Buddhist temple in Saitama city, Japan

Jion-ji (慈恩寺) is a Buddhist temple located in the Iwatsuki neighborhood of the city of Saitama, Saitama Prefecture, Japan. It belongs to the Tendai sect and its honzon is a statue of Senjū Kannon Bosatsu (Sahasrabhūja). The temple's full name is Karin-zan Saijō-in Jion-ji (華林山 最上院 慈恩寺).The temple is the 12th stop on the Bandō Sanjūsankasho pilgrimage route.

==History==
Details regarding the founding of this temple are uncertain. According to the temple's legend, it was founded by the priest Ennin in the Tenchō period (824-834).

Per documents dated 1589, the lord of Iwatsuki Castle, Ōta Sukemasa added 24 hermitages to the existing 43 hermitages at the temple, indicating that it was an important temple at the time. In 1590, Tokugawa Ieyasu granted the temple estates of 100 koku for its upkeep, and the temple also received the patronage of the daimyō of Iwatsuki Domain.

During the Second Sino-Japanese War, while the occupying Japanese Imperial Army was digging to establish a Shinto shrine in Nanjing, tomb of Xuanzang, the Tang Dynasty Buddhist scholar, monk and translator who had brought Buddhist texts from India to China was discovered. This find, which was jointly confirmed by Chinese and Japanese scholars, had been transferred in 1027 from Changan to this location.
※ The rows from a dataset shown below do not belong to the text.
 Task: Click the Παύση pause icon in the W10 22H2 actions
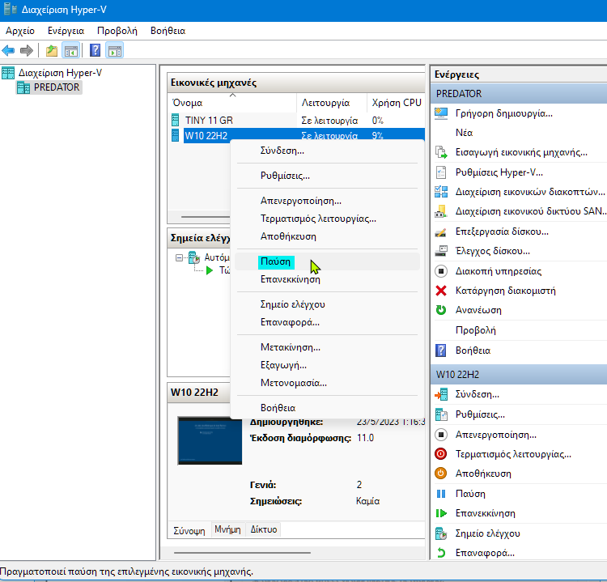441,494
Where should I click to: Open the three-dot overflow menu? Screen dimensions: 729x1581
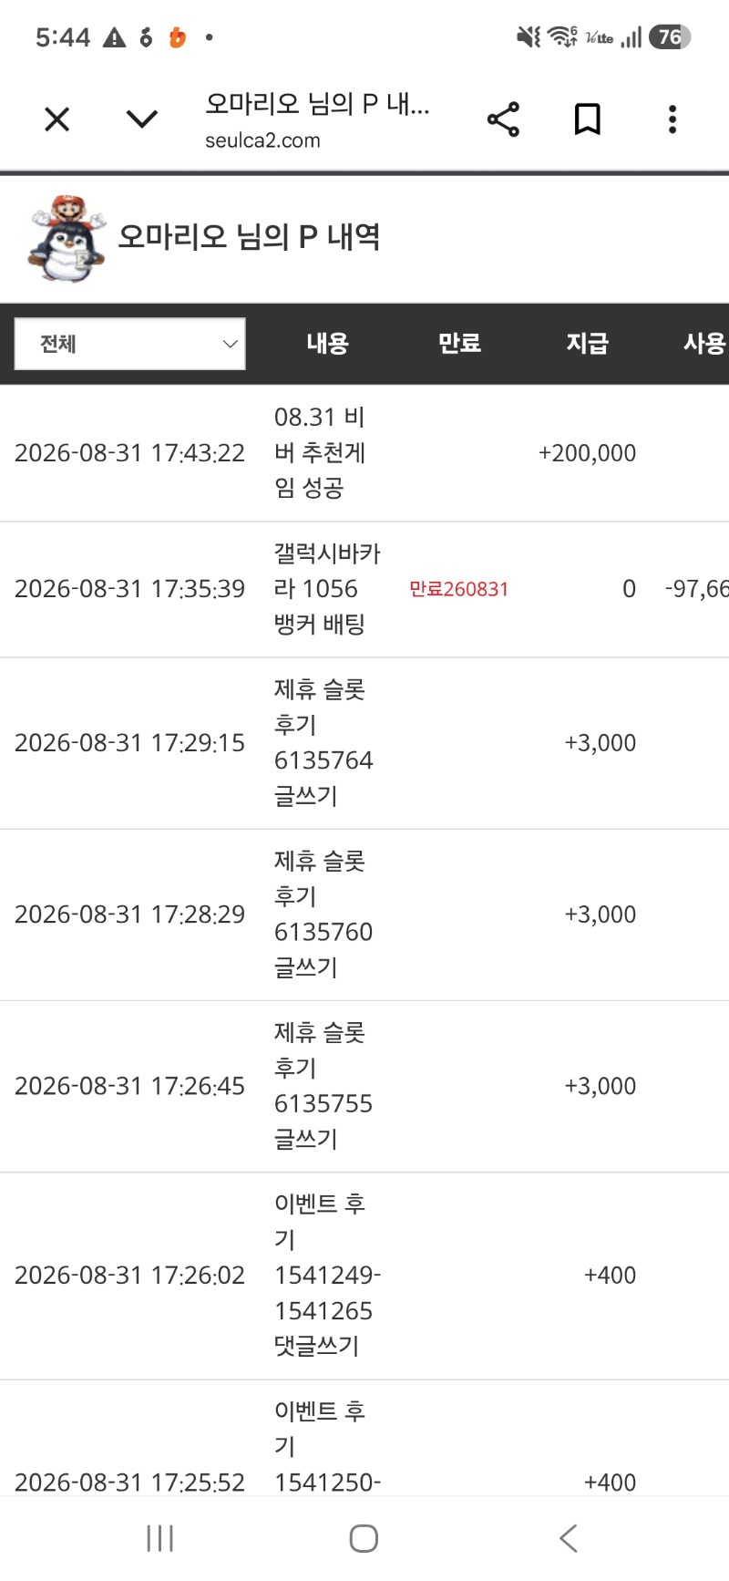[673, 119]
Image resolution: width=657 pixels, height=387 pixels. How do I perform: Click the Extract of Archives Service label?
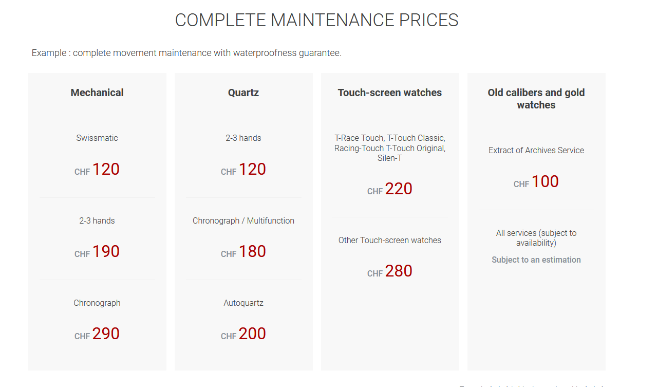[536, 150]
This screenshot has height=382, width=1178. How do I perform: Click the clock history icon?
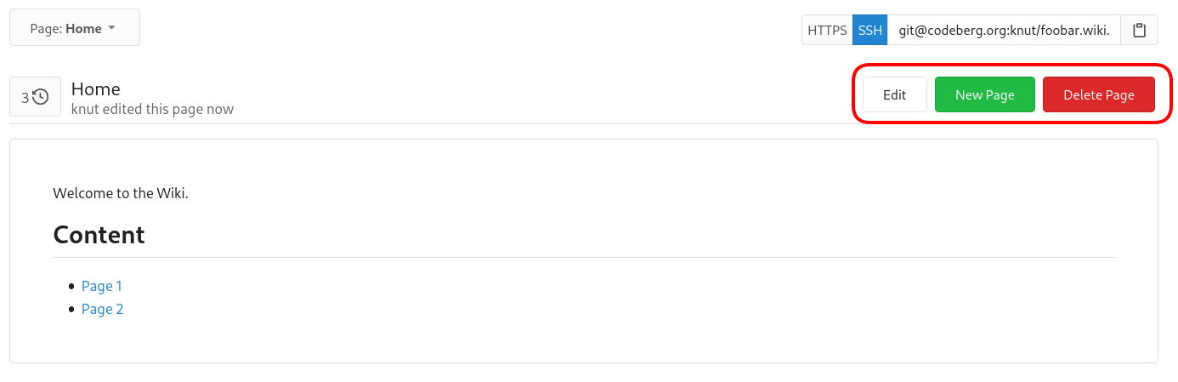point(41,97)
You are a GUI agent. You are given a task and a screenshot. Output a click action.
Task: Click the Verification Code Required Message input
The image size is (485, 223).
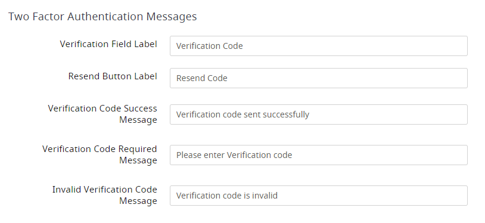coord(319,155)
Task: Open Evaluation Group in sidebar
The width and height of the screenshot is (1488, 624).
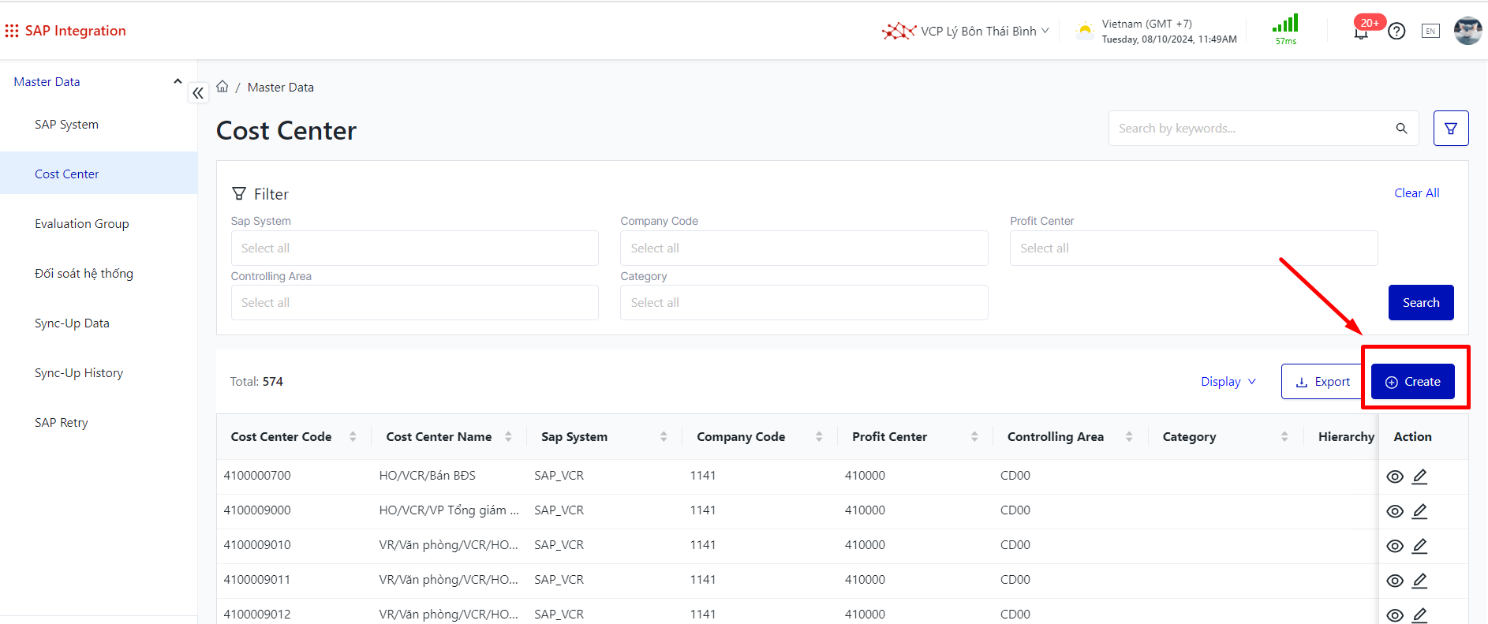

The finds were turned over to the Reorganized National Government of the Republic of China; however, for "safety from the deteriorating situation of China", a portion of the head bones was taken to Japan in enshrined in Zōjō-ji. Due to the increasing danger from Allied air raids in World War II, the relics were subsequently moved to Jion-ji, which takes its name after a noted temple in Changan.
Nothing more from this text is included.